Richard White, 61, acknowledged taking his medicine sporadically and drinking, aggravating his diabetes. He went blind, lost a toe and, during a Navajo medicine-man ceremony that he hoped would restore his vision, burned his other foot, which was then amputated.
“Stare at these incredible statistics, you become overwhelmed,” Dr. Yost said. “It’s like drinking out of a fire hydrant.”
Keeping a Promise
Congress’s goal, in using penalty and co-payment exemptions, is to encourage Indians to enroll in proposed programs like subsidized private insurance or expanded Medicaid, while respecting their sovereignty and the conviction that they are owed health care.
That conviction and bureaucratic hurdles have kept many eligible Indians from enrolling in Medicaid. But getting insurance allows Indians to receive care from more providers and allows the Indian system to get reimbursed from Medicaid or other insurers.
That would generate “an influx of capital,” said Jim Roberts, policy analyst for Northwest Portland Area Indian Health Board, that “you can use to improve Indian health care.”
Some disagree. Senator Tom Coburn, Republican of Oklahoma, said exemptions could discourage insurance enrollment, raise premiums for insured people and further stress the Indian health care system, which he called “poorly managed” and in need of billions of dollars to “keep the promise to Native Americans.”
Even if more Indians become insured, it will not end the problems, especially if providers and insurers, daunted by the alarming health problems, continue avoiding Indian Country.
Proposed legislation would not give Indians everything they want, but the overhaul does include grants for preventive care and research. And the Indian Health Care Improvement Act, which stands a good chance of being reauthorized by Congress for the first time since 2001, would enhance programs, physician recruitment and hospital construction. Although it approves no funding, advocates hope it will prompt additional money.

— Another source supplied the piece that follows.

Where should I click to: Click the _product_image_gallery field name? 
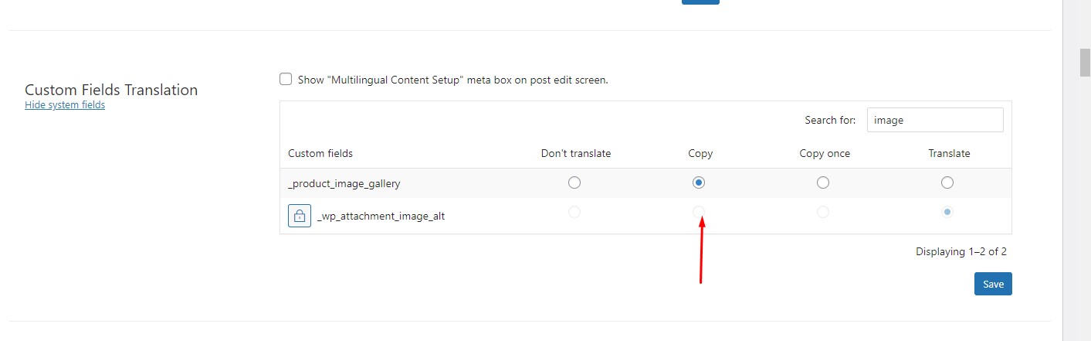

Representative Frank Pallone Jr., Democrat of New Jersey, said that with the current climate in Congress, and “particularly the president, it’s definitely going to be easier to get Indian provisions in the health care bills.”
Easier, but no sure thing.
With expansions in public coverage or subsidies to buy private coverage, some lawmakers may question whether Indian Country should “still be getting direct payments to run I.H.S. clinics,” said Stephen Zuckerman, a health economist at the Urban Institute, a research group.
“Some people are saying, ‘We can’t make all these adjustments for you guys,’ ” Mr. Allen said, adding that some Indians reply: “Make us pay for health care, then the deal is off. Give us the land back, and we’re good.”